FDA is not supposed to take cost into account, but they should take treatment options into account. And this panel should consider whether Vytorin represents the kind of innovation we want for our health care system, or the kind of costly mediocrity that we need to avoid?
Beneficial Effects of Adding Ezetimibe Not Proven to be Due to LDL Lowering
The results of IMPROVE-IT have led some to proclaim that use of LDL cholesterol as a surrogate endpoint for cardiovascular events has been proven. Although the patients in the simvastatin plus ezetimibe group did experience lower LDL cholesterol levels and a slightly lower rate of the primary endpoint, the trial does not prove that the effect was mediated by the lowering of LDL levels.
Some studies have suggested that ezetimibe may have beneficial effects unrelated to LDL lowering that are responsible for its modest decrease in coronary events. Some of these non-LDL effects may have been responsible for the small beneficial effect of ezetimibe seen in IMPROVE-IT, since levels of high-sensitivity C-reactive protein were significantly lower in the simvastatin plus ezetimibe group than in the simvastatin-only group. Similarly, since patients with diabetes are particularly likely to benefit from reductions in triglycerides, the greater decrease in triglyceride levels in the simvastatin plus ezetimibe group may explain why patients with diabetes experienced more improvement than patients without diabetes with the combination drug.
We also cannot extrapolate any benefit from simvastatin plus ezetimibe to high-potency statins. Some physicians might assume that adding Zetia to a high-potency statin would be a good idea, but in the absence of any evidence, we don’t know what the risks or benefits of such a combination would be.
Side Effects of Statins
Lastly, we all know that statins have painful side effects that are not tolerable to some patients. Since Vytorin contains a statin, it does not eliminate the risk of developing those painful side effects.
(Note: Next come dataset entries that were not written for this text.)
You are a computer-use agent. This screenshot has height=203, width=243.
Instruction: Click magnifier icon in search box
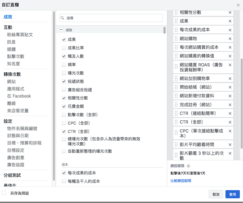coord(63,18)
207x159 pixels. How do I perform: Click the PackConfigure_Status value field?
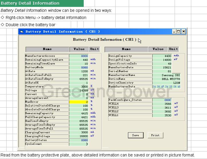tap(162, 100)
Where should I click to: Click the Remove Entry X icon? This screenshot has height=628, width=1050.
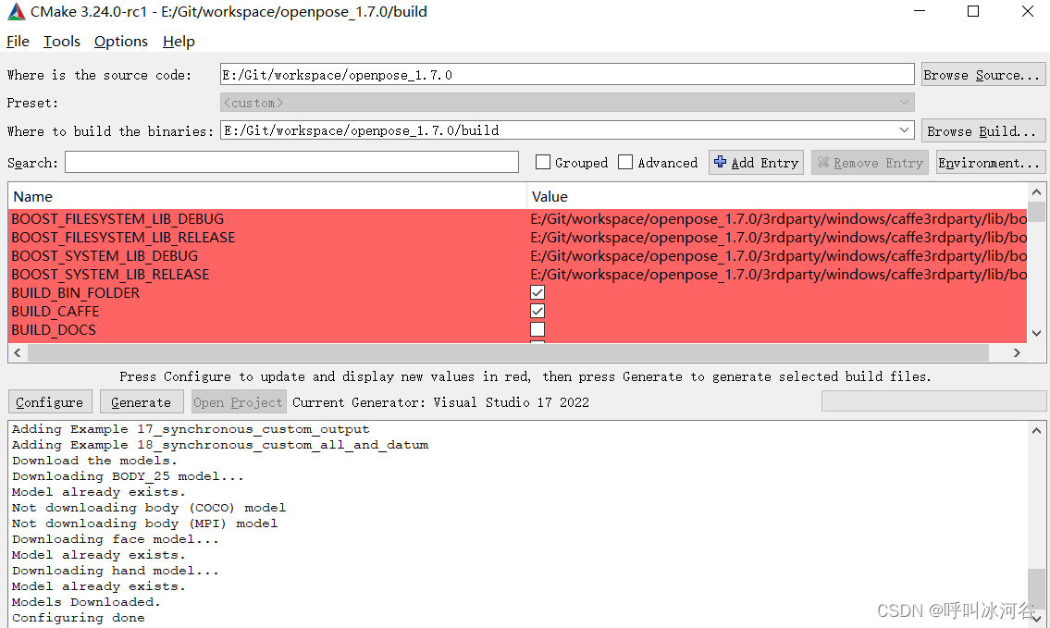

In summary, the very small chance of any potential benefit and the high cost of preventing one CV event lead us to conclude that ezetimibe is not the cure most patients desire. We recommend revising the drug label to limit the indication for Vytorin and Zetia to patients with diabetes and patients older than age 75. The benefits in this group should be confirmed with a study specifically designed for this purpose. The label should also make it clear that an effect on mortality has not been found.
IMPROVE-IT also cannot tell us anything about the validity of LDL cholesterol levels as a surrogate endpoint for CV events, or whether patients who are already on high-potency statins will benefit from the addition of ezetimibe.
Thank you for the opportunity to comment today and for consideration of our views.
FDA Advisory Committee vote results: 10 no, 5 yes
Update February 16, 2016:
FDA denied Merck’s application to expand the indication of Vytorin and Zetia. The proposed new indication was for the reduction of cardiovascular risk in people with heart disease. The drugs are approved for the reduction of LDL cholesterol in people with hyperlipidemia.